Question

Merging bed files

1

Entering edit mode

8.7 years ago

maruthi ▴ 10

Hi,

I have two bed files (file 1 and file 2)....which have common SNPs along with chromosome numbers and regions. File 2 has few SNP ids (along with chromosome number, start and end sites) which are already in file 1.

I am a completely new entry into this field. I am told I can use Bedtools to combine the above files and write a command in UNIX to perform and create one single bed file with no repetitions.

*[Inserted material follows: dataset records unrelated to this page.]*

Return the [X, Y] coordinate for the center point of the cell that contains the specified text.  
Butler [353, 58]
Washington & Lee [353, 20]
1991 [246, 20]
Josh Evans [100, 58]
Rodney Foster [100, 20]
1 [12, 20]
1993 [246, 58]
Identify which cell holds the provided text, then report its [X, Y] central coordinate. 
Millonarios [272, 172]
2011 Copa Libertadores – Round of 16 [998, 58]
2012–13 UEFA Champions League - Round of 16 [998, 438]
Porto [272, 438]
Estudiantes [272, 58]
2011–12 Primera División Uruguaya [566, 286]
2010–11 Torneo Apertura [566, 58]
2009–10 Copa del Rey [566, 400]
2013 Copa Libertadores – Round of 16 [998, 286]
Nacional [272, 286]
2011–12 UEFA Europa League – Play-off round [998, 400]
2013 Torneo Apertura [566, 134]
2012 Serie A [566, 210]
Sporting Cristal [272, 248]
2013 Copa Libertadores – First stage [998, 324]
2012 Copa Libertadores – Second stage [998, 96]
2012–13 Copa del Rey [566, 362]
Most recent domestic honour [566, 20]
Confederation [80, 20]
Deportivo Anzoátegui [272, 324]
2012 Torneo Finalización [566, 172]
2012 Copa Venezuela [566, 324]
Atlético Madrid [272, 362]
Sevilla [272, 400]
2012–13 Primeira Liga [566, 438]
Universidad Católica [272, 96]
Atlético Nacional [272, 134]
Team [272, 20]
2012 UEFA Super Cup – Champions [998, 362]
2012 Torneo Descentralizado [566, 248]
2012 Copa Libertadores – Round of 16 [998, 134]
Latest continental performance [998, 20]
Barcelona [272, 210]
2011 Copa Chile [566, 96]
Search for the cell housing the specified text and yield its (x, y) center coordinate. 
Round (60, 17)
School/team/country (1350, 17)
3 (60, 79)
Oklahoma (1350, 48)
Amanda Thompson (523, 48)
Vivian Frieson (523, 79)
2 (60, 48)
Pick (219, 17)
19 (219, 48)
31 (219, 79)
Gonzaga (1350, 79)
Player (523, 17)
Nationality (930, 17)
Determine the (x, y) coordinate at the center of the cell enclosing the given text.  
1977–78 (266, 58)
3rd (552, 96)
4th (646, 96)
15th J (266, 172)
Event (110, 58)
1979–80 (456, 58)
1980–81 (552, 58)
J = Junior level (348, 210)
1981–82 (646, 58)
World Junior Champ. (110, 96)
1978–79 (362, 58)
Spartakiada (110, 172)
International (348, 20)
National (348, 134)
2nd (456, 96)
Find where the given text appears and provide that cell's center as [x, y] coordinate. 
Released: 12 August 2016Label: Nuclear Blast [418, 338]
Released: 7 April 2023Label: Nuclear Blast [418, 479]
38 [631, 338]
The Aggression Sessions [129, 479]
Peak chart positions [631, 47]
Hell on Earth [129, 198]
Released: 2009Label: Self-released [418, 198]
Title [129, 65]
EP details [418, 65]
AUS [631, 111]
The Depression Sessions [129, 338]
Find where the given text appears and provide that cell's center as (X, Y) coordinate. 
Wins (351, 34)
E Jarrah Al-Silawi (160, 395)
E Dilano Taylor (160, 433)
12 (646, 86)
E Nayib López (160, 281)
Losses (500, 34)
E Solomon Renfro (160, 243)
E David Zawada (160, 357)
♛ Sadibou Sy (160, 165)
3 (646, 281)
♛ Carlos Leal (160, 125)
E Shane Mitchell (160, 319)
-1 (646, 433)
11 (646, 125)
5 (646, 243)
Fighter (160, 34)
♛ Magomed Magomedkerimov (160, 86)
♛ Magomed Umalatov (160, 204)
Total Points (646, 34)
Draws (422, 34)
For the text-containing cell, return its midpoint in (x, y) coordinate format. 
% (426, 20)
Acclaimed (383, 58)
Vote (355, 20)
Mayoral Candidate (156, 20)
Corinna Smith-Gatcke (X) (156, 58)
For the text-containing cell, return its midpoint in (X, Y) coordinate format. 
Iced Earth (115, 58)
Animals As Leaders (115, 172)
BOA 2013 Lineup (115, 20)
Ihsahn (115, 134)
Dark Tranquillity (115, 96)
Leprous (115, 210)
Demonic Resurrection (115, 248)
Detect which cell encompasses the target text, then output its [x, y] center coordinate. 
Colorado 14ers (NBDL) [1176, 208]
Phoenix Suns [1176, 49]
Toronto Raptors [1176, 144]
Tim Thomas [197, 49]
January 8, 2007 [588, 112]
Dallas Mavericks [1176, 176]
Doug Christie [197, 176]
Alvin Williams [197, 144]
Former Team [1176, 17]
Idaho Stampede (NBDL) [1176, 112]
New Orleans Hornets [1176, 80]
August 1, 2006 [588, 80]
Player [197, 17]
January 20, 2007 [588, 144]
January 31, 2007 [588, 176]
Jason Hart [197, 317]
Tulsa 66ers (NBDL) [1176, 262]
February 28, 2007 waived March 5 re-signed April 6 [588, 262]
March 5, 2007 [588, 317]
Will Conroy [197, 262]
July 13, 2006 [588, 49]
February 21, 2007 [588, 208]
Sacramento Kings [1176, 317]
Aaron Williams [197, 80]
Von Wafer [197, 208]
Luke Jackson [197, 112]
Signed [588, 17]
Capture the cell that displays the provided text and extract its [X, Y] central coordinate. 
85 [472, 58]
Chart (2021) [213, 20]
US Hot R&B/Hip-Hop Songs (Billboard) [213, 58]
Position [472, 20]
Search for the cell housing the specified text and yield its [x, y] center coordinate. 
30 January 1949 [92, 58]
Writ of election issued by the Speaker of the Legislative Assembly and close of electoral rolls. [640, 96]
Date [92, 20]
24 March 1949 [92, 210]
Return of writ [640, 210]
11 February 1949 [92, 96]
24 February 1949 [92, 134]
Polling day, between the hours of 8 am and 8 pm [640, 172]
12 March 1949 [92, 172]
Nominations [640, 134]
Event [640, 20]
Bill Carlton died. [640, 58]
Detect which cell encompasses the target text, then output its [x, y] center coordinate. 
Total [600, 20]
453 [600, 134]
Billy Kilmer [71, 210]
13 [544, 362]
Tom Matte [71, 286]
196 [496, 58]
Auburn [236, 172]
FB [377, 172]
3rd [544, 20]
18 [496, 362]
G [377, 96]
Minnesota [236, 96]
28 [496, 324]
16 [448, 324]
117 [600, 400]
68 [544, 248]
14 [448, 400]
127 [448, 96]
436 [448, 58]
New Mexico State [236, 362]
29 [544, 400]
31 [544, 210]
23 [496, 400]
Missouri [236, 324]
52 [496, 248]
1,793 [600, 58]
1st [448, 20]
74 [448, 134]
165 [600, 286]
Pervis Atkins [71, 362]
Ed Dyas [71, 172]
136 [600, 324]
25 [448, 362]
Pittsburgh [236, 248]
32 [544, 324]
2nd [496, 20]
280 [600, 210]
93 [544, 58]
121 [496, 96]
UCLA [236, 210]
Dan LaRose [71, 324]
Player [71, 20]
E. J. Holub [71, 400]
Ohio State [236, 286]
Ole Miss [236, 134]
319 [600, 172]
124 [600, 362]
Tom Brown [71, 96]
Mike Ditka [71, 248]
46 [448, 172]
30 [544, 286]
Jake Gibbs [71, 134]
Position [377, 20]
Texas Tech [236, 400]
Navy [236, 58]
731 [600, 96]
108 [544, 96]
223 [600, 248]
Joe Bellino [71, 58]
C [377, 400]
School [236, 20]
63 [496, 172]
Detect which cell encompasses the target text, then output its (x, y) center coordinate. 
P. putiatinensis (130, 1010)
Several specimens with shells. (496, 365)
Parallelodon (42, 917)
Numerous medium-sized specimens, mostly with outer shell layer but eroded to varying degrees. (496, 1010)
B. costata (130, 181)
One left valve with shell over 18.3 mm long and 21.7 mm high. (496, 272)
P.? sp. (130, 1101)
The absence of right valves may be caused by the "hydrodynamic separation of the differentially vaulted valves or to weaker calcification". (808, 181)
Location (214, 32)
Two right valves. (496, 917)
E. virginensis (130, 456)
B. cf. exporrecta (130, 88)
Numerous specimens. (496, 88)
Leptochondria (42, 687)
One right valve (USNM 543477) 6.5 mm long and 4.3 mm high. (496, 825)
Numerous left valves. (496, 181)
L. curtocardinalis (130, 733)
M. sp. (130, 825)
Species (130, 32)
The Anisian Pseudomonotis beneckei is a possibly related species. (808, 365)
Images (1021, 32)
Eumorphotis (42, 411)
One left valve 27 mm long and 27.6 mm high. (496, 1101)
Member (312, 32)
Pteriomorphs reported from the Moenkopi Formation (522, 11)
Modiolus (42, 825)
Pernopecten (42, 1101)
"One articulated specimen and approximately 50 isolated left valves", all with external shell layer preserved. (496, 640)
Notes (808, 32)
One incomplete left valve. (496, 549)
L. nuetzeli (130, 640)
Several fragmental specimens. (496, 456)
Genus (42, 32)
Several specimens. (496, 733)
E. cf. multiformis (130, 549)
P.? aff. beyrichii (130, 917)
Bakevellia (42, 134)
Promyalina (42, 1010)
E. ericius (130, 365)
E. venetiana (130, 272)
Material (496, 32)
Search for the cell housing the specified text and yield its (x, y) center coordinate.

May I please know what commands I should use to combine two bed files but with no common data set in the resulting bed file?

I will eagerly wait for your kind reply.

Thank you,
Maruthi

next-gen • 8.6k views

ADD COMMENT • link updated 18 months ago by Ram 43k • written 8.7 years ago by maruthi ▴ 10

Ram · Answer 1 · 2015-08-19

1

Entering edit mode

8.7 years ago

Alex Reynolds 35k

May I please know what commands I should use to combine two bed files but with no common data set in the resulting bed file?

This seems like a different question. You can use BEDOPS bedops --not-element-of to remove elements from one BED file that overlap those in a second BED file:

$ bedops --not-element-of 1 first.bed second.bed > answer.bed

In this example, the file answer.bed contains elements exclusive to the file first.bed.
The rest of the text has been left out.